• WHAT YOU WILL DO: For the listing below, output exactly the lines from the line with "Select the timeline dot for KRA Search" up to and including the line with "Screen dimensions: 1286x1254", and no other lines.

• RECORDED DATA:
+---+
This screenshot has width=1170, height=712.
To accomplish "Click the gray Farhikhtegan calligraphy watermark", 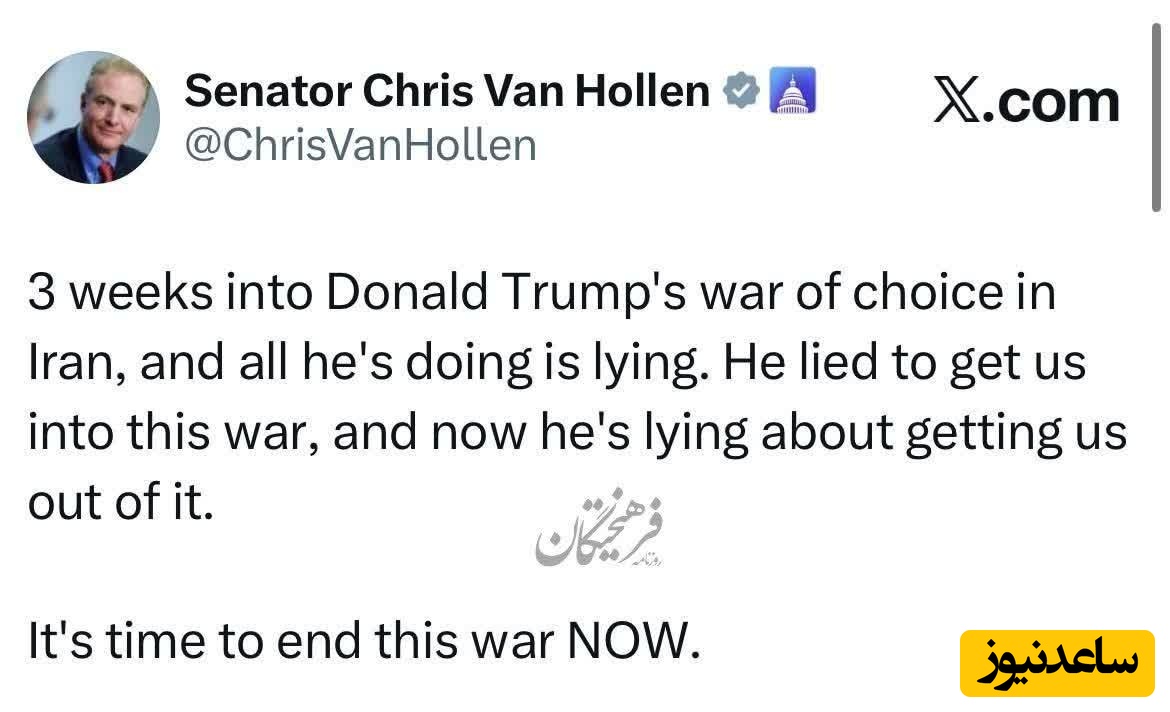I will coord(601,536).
+---+
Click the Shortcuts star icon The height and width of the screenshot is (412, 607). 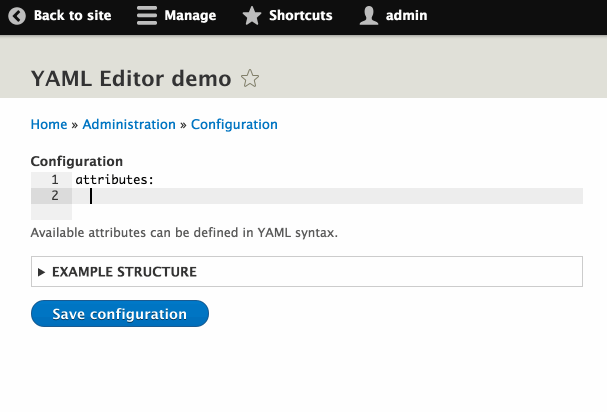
+---+
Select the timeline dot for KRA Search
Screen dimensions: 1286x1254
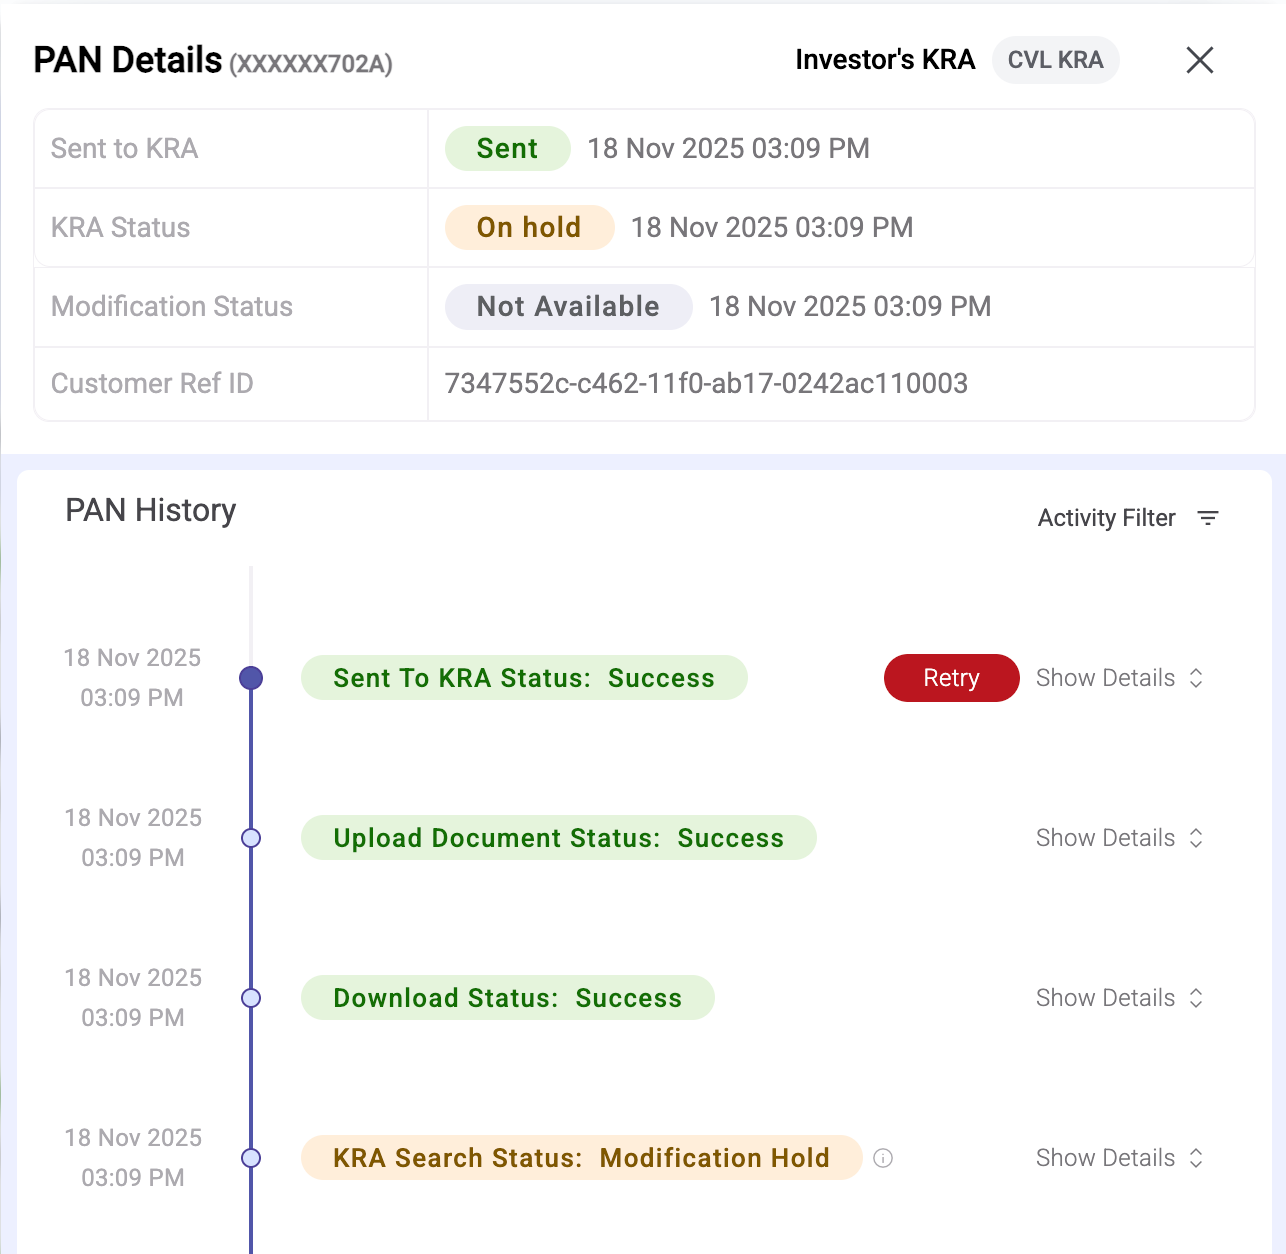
+---+
• TASK SOLUTION:
Select the timeline dot for KRA Search
Screen dimensions: 1286x1254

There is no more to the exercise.